Odd-Numbered Exercise Solutions

Chapter 6 Solutions

1. Tasks Statistics Summary Statistics

On the DATA tab select the data set Iris from the SASHELP library.

Under Analysis variables select PetalLength and Petal Width and click OK.

On the OPTIONS tab, check boxes for Mean, Standard deviation, Median, Number of Observations, Number of missing values.

Under Additional Statistics check Confidence limits for the mean.

Under Plots, select Histogram.

3. Tasks Statistics One-Way Frequencies

On the DATA tab, select the data set Iris from the SASHELP library.

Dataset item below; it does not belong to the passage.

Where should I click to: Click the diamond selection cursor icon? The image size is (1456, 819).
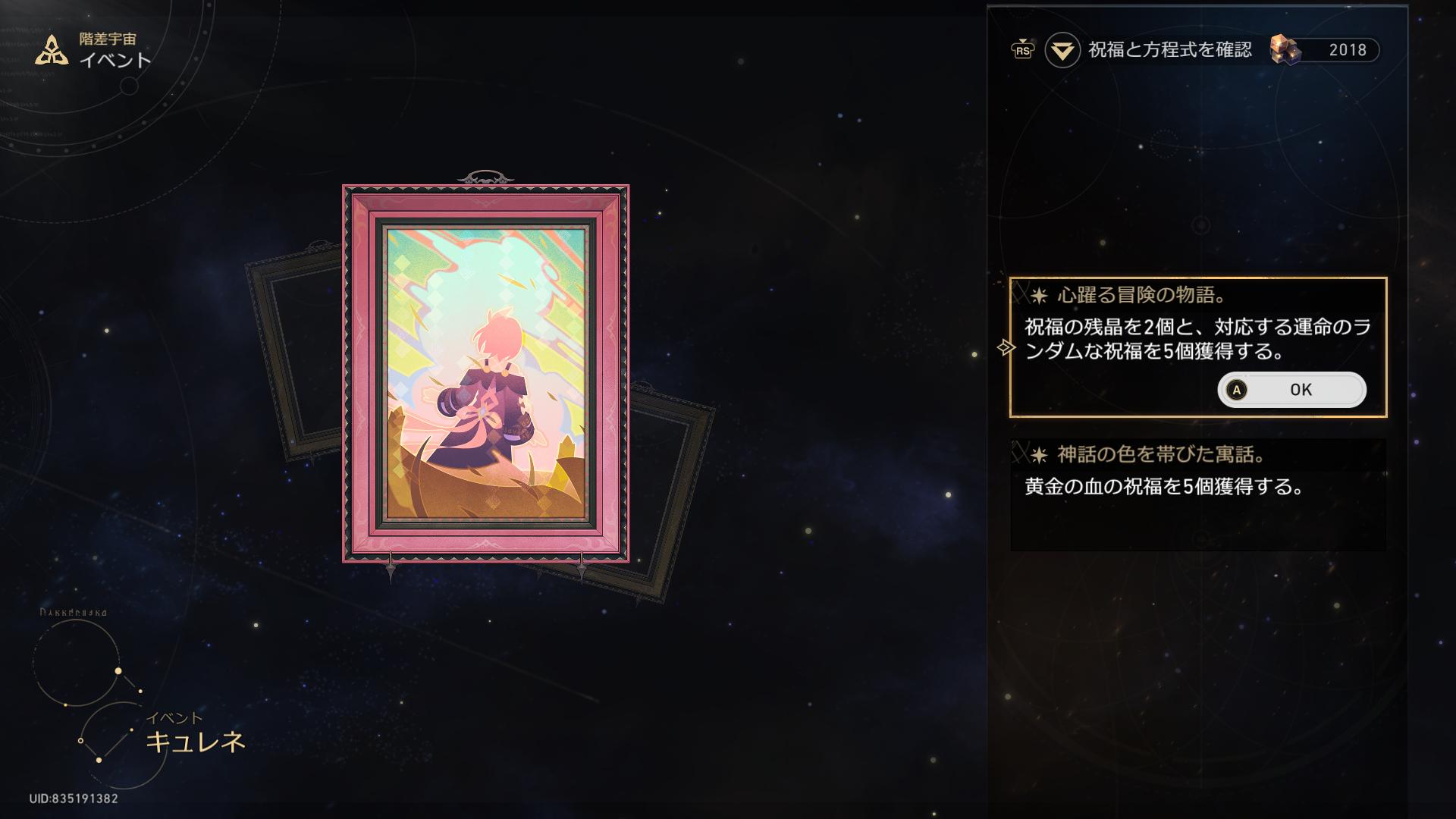pyautogui.click(x=1006, y=347)
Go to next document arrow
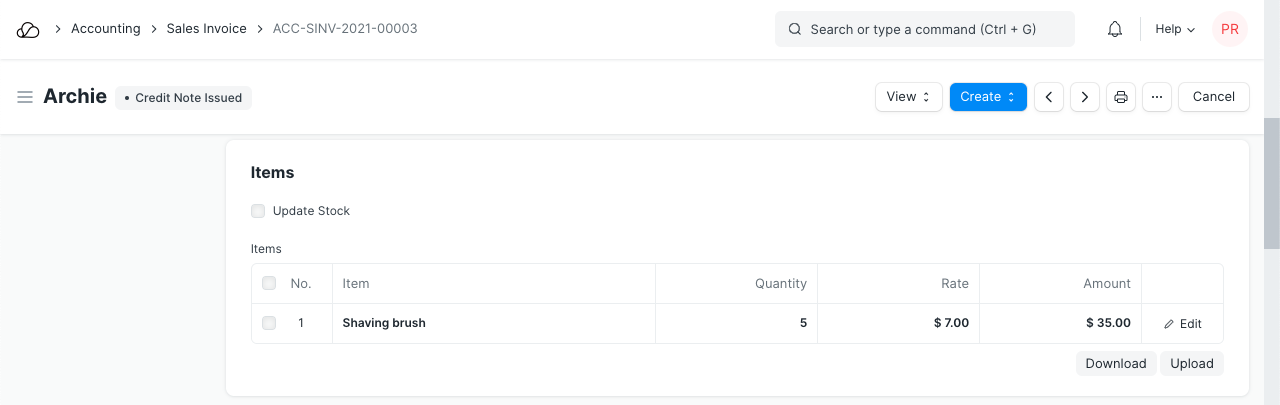The image size is (1280, 405). click(1085, 97)
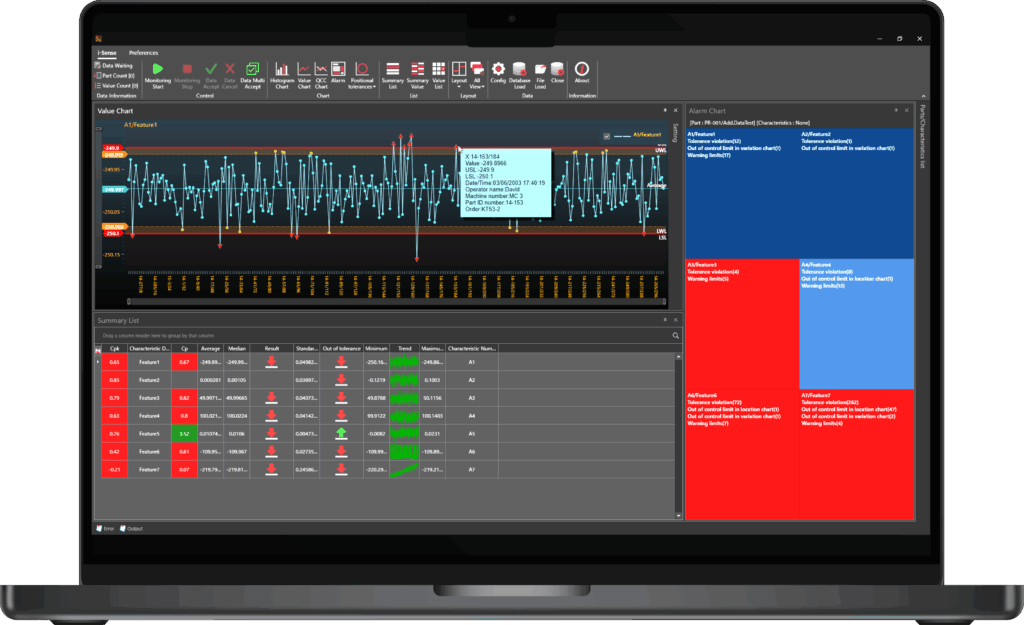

Under Analysis variables select Species.

5. Tasks Statistics Distribution Analysis

On the DATA tab, select the data set Heart in the SASHELP library.

Under Analysis variables select Weight.

Under Additional Roles and Group analysis by, select Sex.

On the OPTIONS tab, check boxes for Normality and Histogram and Goodness of fit.

The p-value for the Anderson-Darling test is <.005 to you reject the null hypothesis that the data values are normally distributed.

7. Tasks Graphs Box plot

On the DATA tab, select the Cars data set in the SASHELP library.

Click on Horizontal plot.

Under Analysis variables select Invoice.

Under Category select Cylinders.

Run this task and then go back to the DATA tab and add the filter: Cylinders=4 or Cylinders=6.

Chapter 7 Solutions

1. Tasks Statistics t-Tests

On the DATA tab, select the Heart data set in the SASHELP library.

Be sure One-Sample t test is displayed in the box.

Under Analysis variables select Weight.

On the OPTIONS tab, be sure a two-tailed test is selected (it is the default).

The alternative hypothesis is mu ^= 150.

Check the box for a test of normality.

Under Plots select histogram and box plots.

You should NOT be concerned that the tests for normality are significant. First of all, the histogram look symmetrical and the sample size is 5,000. With large sample sizes, tests for normality are often significant.

3.

a. Tasks Data List Data

On the DATA tab, select the Air data set in the SASHELP library.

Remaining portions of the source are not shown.